Athenkosi Tsotsi Sports Reporter
Shakes Mashaba and Malombo Lechaba handing over a memorandum of demands to SAFA's Lydia Monyepao.
Shakes Mashaba and Malombo Lechaba handing over a memorandum of demands to SAFA's Lydia Monyepao.
Image: Thulani Mbele

Former Bafana Bafana coach Shakes Mashaba yesterday led a group picked by Gauteng Masters and Legends, an organisation of retired footballers, to Safa House where they delivered a memorandum of grievances addressed to Fifa. 

About 1,200 people joined the largely peaceful protest that was observed by a group of police officers.

Mashaba, the chair of the Gauteng Masters and Legends,  walked into his former employer's offices flanked by his executives, demanding that their memorandum be received by a Fifa representative.

At the end Mashaba spoke to David Fani from the Fifa development structures on the phone.

In the absence of Fani at Safa House, COO Lydia Monyepao accepted the memo.
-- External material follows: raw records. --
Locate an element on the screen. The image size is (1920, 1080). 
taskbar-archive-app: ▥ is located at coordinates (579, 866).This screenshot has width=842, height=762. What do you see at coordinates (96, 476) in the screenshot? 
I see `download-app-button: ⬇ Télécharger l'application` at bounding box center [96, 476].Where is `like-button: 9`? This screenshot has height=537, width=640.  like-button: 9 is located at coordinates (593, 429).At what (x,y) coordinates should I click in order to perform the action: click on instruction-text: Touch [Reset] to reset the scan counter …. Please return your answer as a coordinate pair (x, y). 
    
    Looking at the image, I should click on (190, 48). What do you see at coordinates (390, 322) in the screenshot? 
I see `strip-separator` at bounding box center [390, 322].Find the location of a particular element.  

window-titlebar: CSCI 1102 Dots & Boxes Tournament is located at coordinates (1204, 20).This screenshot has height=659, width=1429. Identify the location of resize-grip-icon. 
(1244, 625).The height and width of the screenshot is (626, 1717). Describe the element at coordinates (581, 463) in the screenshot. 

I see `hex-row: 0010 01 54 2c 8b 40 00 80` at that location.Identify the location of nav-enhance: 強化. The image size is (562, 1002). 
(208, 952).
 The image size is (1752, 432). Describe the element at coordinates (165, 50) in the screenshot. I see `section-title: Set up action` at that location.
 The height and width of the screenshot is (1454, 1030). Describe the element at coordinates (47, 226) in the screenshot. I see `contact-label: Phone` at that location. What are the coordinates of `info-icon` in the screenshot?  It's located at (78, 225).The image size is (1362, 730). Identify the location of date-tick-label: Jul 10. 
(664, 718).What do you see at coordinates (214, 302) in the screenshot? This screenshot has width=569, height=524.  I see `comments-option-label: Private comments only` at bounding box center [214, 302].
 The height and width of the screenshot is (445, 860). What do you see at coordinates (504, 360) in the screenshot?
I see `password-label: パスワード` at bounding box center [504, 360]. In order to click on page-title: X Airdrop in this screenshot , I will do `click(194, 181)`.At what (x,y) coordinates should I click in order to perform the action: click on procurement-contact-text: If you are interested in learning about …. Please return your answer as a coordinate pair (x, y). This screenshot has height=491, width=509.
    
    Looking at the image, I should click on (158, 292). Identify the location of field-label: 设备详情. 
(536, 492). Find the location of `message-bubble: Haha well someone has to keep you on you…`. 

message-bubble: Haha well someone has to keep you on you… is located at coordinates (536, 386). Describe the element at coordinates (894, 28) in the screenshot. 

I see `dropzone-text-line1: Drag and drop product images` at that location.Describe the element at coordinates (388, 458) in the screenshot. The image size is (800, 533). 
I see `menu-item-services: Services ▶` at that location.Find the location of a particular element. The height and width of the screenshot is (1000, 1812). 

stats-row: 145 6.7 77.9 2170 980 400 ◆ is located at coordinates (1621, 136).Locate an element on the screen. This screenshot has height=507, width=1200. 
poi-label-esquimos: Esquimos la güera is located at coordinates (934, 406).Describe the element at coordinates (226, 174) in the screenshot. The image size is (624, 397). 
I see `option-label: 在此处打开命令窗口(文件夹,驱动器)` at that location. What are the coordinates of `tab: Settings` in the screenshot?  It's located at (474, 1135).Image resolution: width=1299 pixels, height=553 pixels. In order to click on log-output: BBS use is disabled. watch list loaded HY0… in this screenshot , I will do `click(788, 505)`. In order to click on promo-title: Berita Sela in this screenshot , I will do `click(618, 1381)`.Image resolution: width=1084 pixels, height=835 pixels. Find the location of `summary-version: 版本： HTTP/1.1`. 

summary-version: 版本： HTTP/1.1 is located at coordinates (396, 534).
She read its contents with the nine grievances, including matters of SA Masters and Legends Football Association (SAMLFA), the Siyaya broadcast contract, latest amendments to the Safa constitution and what they described as a bloated executive.

The group also demanded that former players be involved in the Safa structures. They  also queried the R20.8m reportedly paid to Safa national executive committee members. 

"I received the memorandum on behalf of Fifa after speaking to David Fani. The memorandum is from Gauteng [chapter of] SAMLFA addressing several grievances. We as Safa, we're just in the position of receiving the memorandum on behalf of Fifa and making sure it reaches the relevant hands," Monyepao said. 

Protesters included former Safa CEO Dennis Mumble. 

"I came here to support their [ex-players'] call for a more structured recognition by the association. I think they have the right to respond to this notion that they must serve 10 years first in the LFA to be recognised as key role players in the game," Mumble said.

"It's about time we recognise them, not necessarily to become NEC members but there are committees where these guys can positively contribute to the growth of the game."